I would very much appreciate any calm, confident and hopeful vibes you feel willing to send my way as I attempt to make this long-term goal a reality!

me, at the start of this journey:
tandem nursing Luke and Jaz in the park

UPDATE: Thank you so much for your well wishes! The test wasn't nearly as difficult as I feared it might be, and the time allotted was way longer than necessary (in reality, it was more like a two-hour test than a five-hour test). There were a couple of questions that I really didn't know the answers to, but for the most part I felt like I was well-prepared to take the test simply for having been working with breastfeeding mothers and babies for the past several years. I definitely encourage anyone who qualifies to sit for the exam next year to plan to do so, and not to stress about memorizing anatomical structures or terms, but instead to focus on acquiring practical knowledge, and studying photographs related to breastfeeding and babies, such as those in The Breastfeeding Atlas.

15 comments:

Kalisis Rising said...

Good luck! I have many friends taking the exam tomorrow and I'll be holding lots of 'passing easily' intentions for all who are taking it.

Kelly said...

Wishing you calm confidence tomorrow as you cross this next bridge. Good luck!

ashley said...

good luck! i'm sure your time studying images will pay off; for me it's almost always a dead giveaway, i see the image and immediately it triggers the terms and processes in my head. what an awesome career that will be. congrats on pursuing this for yourself, and i LOVE that picture of you and luke and jaz. so sweet.

giggleblue said...

good luck! i'm sure you will do awesome. it's always cool to be doing something that you are invested in and already interested in.

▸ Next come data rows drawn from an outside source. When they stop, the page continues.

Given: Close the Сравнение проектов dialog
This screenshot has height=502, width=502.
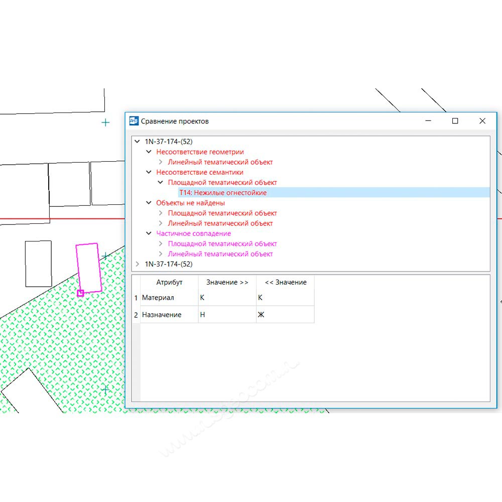Looking at the screenshot, I should pyautogui.click(x=482, y=121).
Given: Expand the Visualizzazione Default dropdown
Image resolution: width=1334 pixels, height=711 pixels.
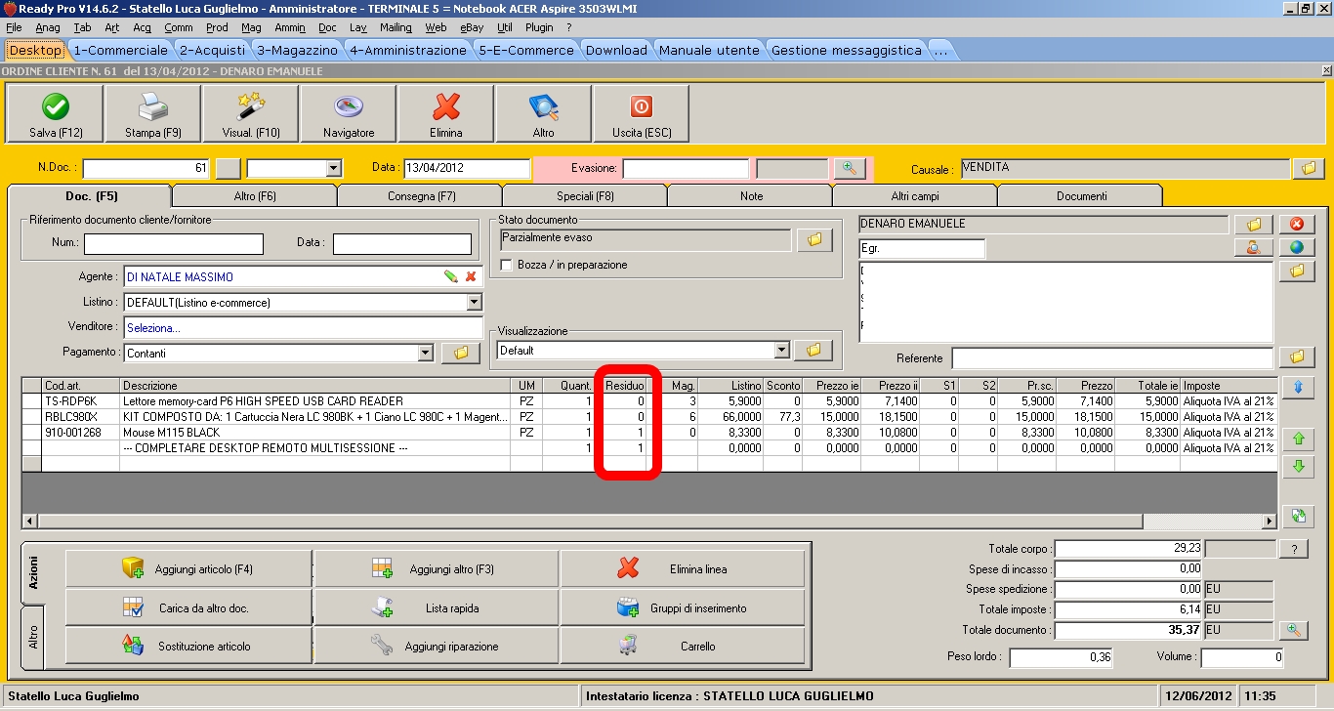Looking at the screenshot, I should 781,351.
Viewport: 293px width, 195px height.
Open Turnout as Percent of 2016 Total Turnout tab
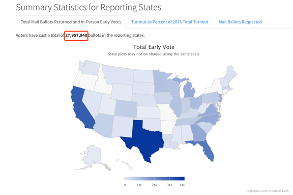pyautogui.click(x=170, y=22)
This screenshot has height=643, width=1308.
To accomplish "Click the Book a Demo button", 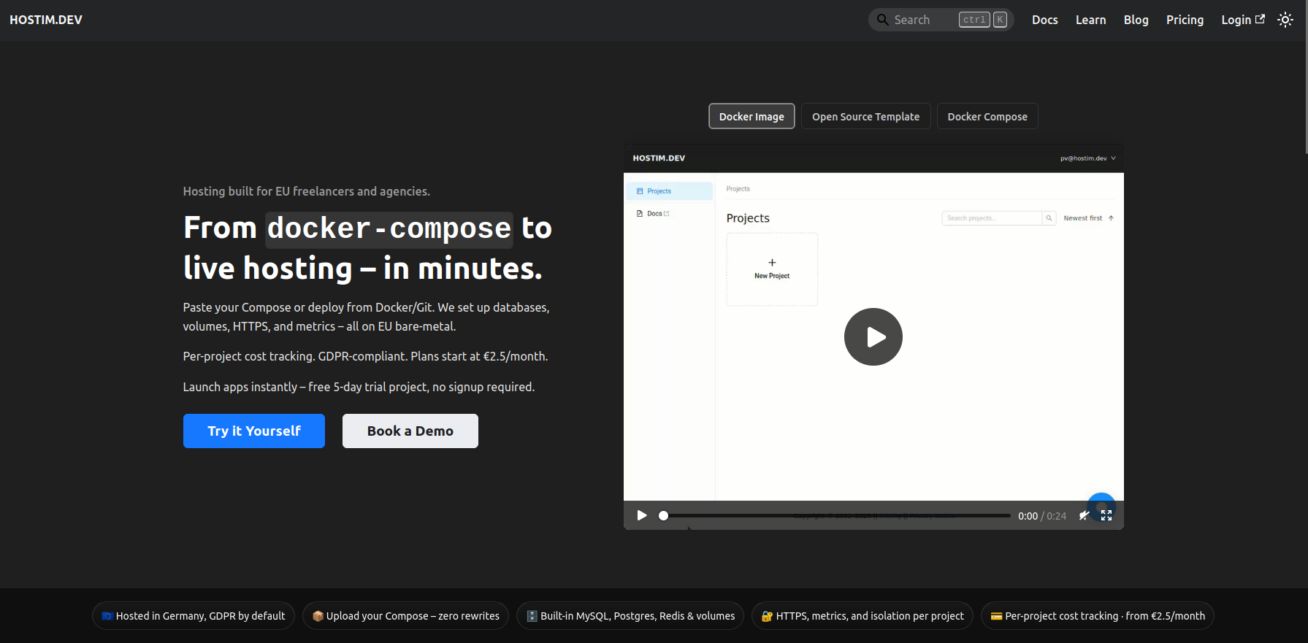I will click(410, 431).
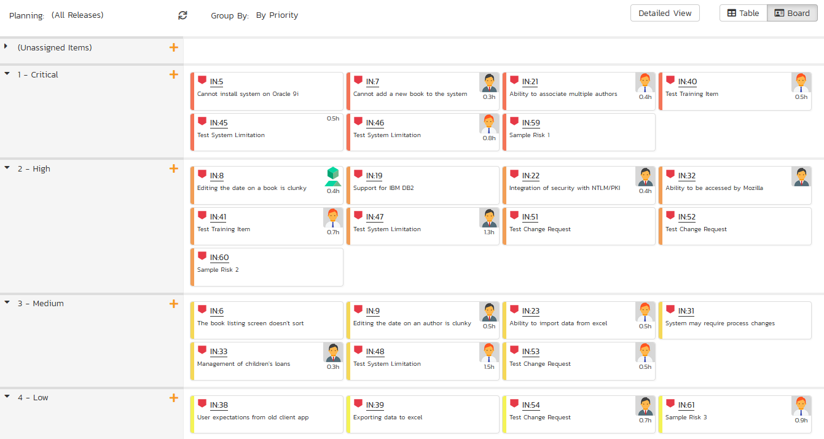Add item to 4 - Low with plus icon

[x=174, y=398]
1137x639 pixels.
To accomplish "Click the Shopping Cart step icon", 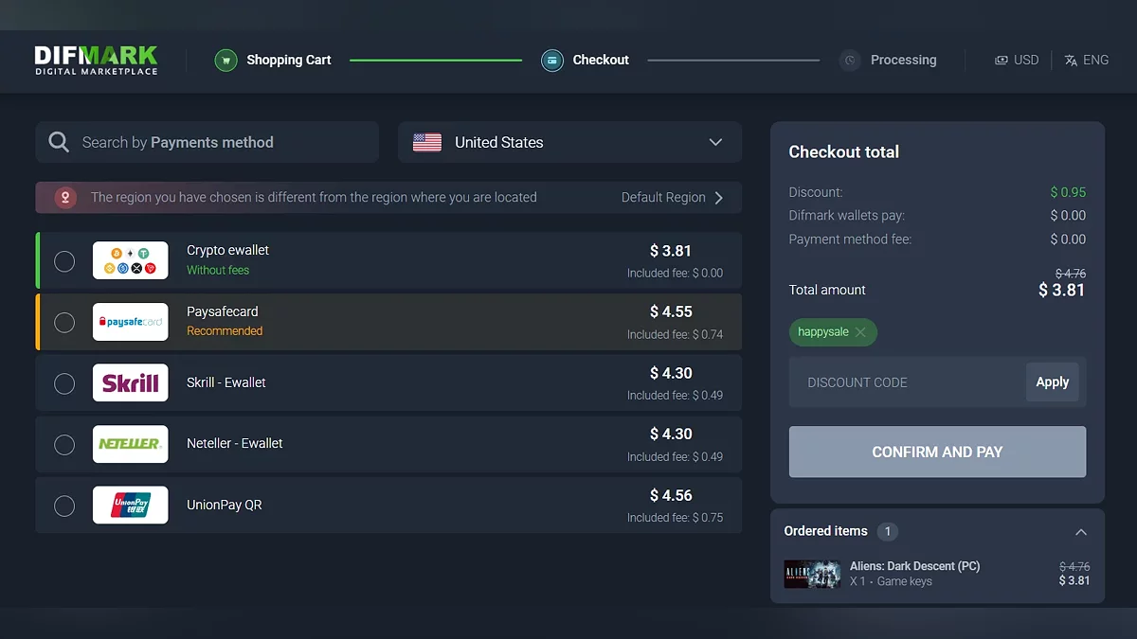I will [x=226, y=61].
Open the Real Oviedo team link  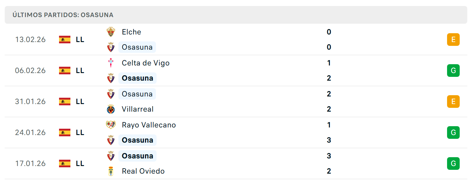click(x=143, y=171)
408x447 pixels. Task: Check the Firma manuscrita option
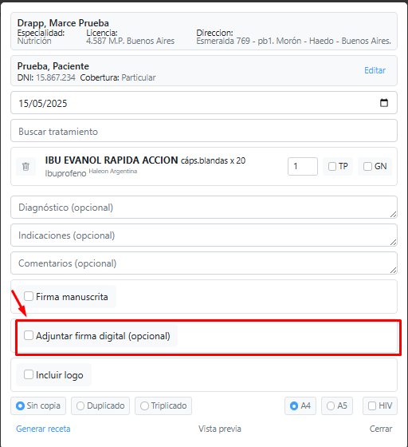point(29,296)
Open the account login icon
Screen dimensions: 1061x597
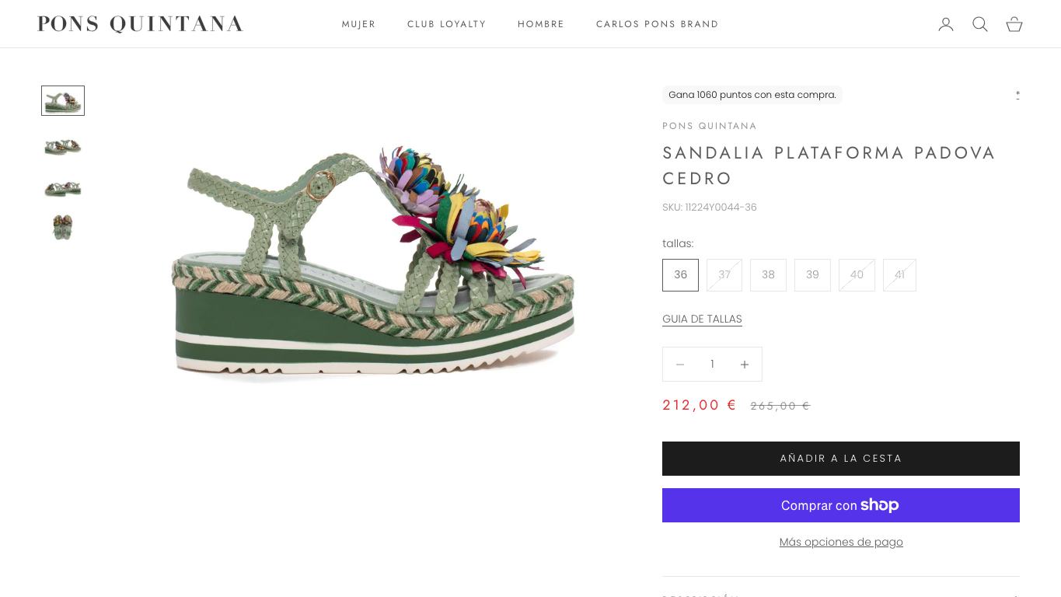(x=946, y=24)
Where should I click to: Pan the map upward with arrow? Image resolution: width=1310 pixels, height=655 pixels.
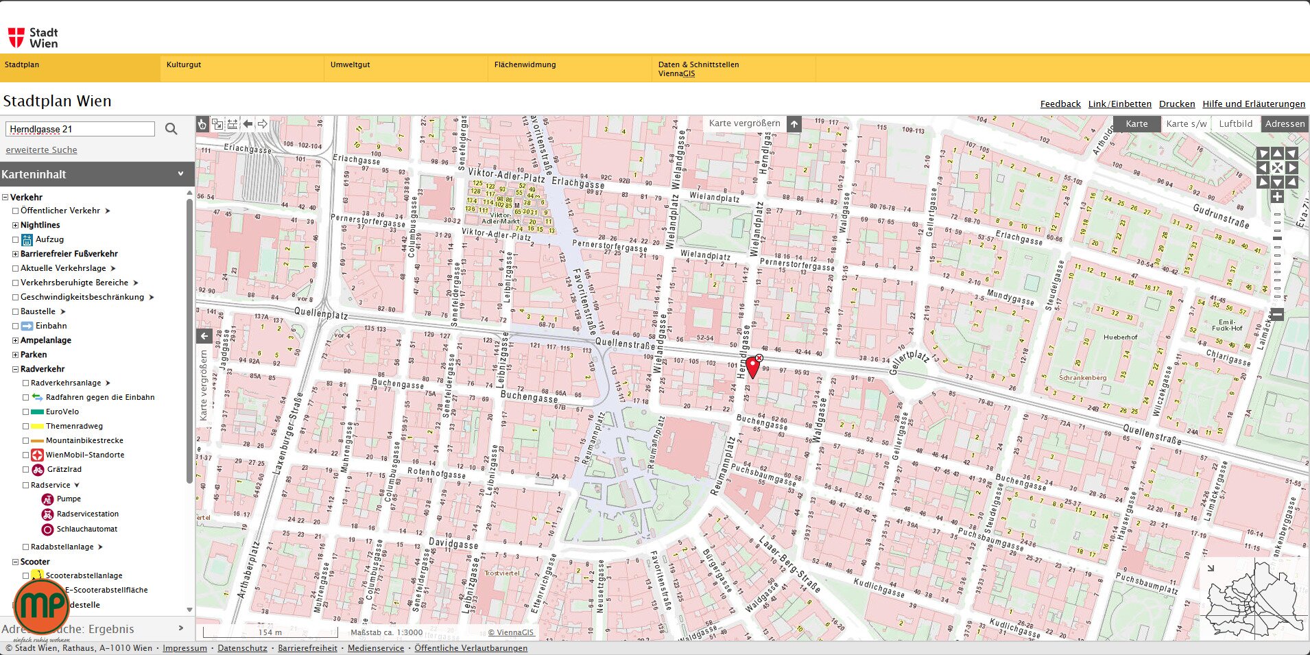click(1277, 154)
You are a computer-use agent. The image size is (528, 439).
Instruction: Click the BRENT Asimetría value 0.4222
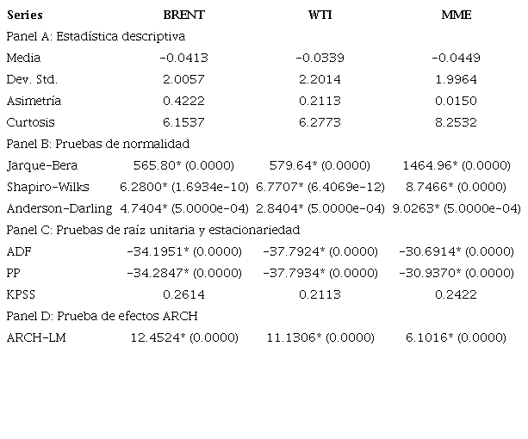click(x=183, y=101)
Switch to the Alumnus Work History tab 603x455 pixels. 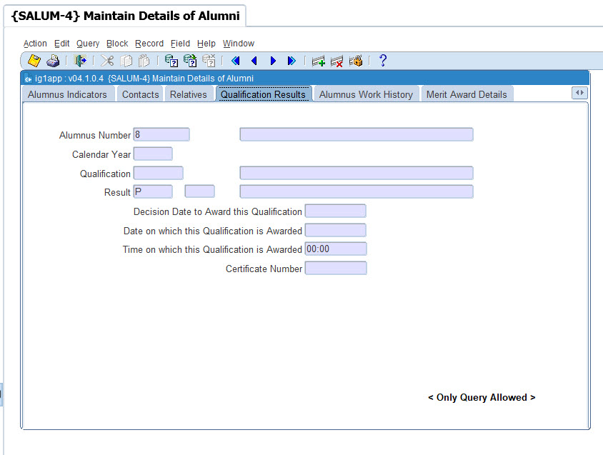coord(366,94)
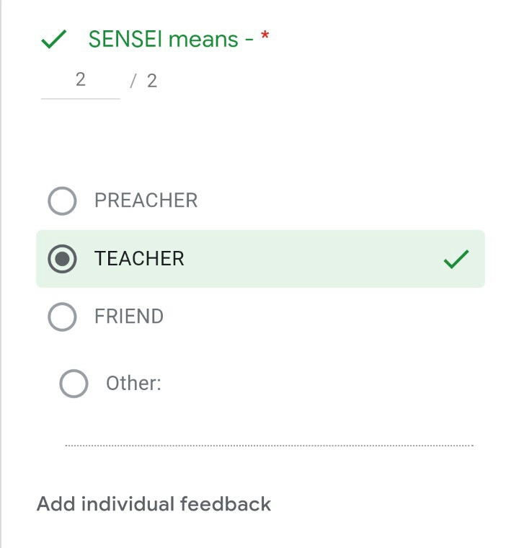Image resolution: width=519 pixels, height=548 pixels.
Task: Click the PREACHER option label
Action: (146, 200)
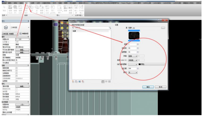Toggle the section box checkbox
203x116 pixels.
(17, 81)
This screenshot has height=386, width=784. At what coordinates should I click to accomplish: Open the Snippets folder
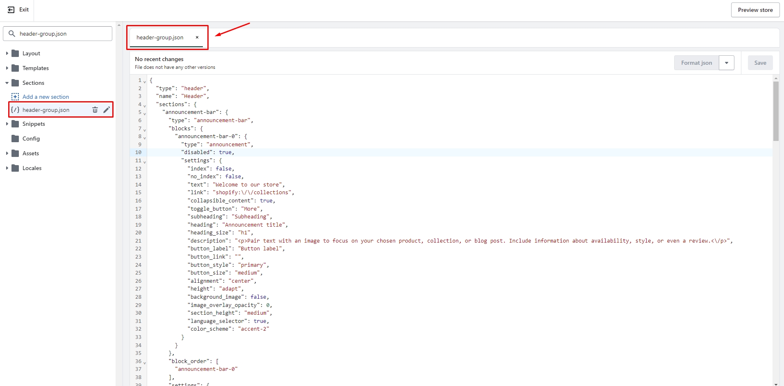[34, 124]
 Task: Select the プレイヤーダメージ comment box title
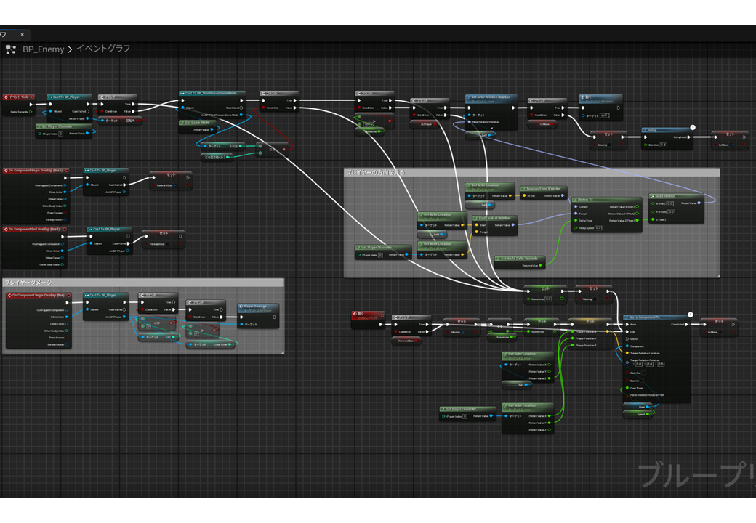pyautogui.click(x=29, y=282)
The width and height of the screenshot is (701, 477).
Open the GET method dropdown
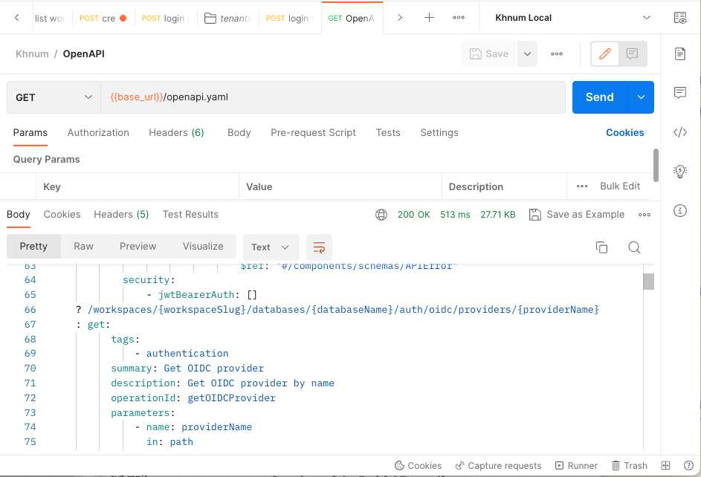point(53,97)
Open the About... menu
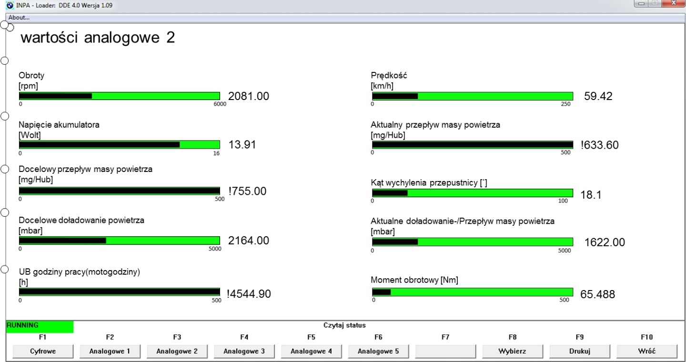 click(19, 17)
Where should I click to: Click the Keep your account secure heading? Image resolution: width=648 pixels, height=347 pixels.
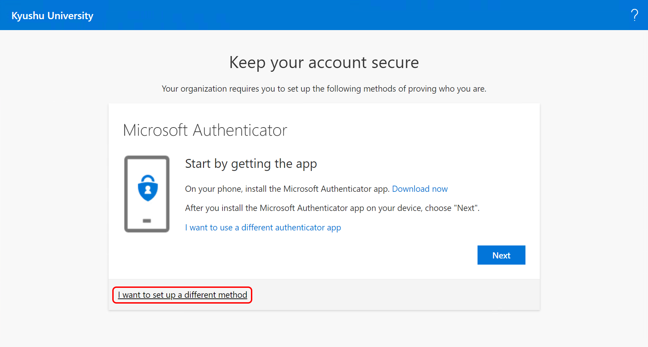point(324,63)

i'm sure you will do great!

lunablue said...

You will do well, and as Ashley said, that is actually a good study method, visual triggers. You will get up peacefully and remember everything and take it calmly and you will pass, because you are awesome and already The Job without the letters, and are great for calling. You will pass and it will be ok. Or you will not pass, forgive yourself, make other choices, re-study, re-take and pass, ...and it will be ok. you'll feel both calm and anxious, but either way you are safe and loved and will eventually succeed the way you need to! good luck!

Susan said...

A good friend of mine is also taking the exam tomorrow. I'm quite confident in both of you, and I can't wait to hear the (doubly!) good news, come October!

Witty said...

wow, that is awesome!! greatest luck to you!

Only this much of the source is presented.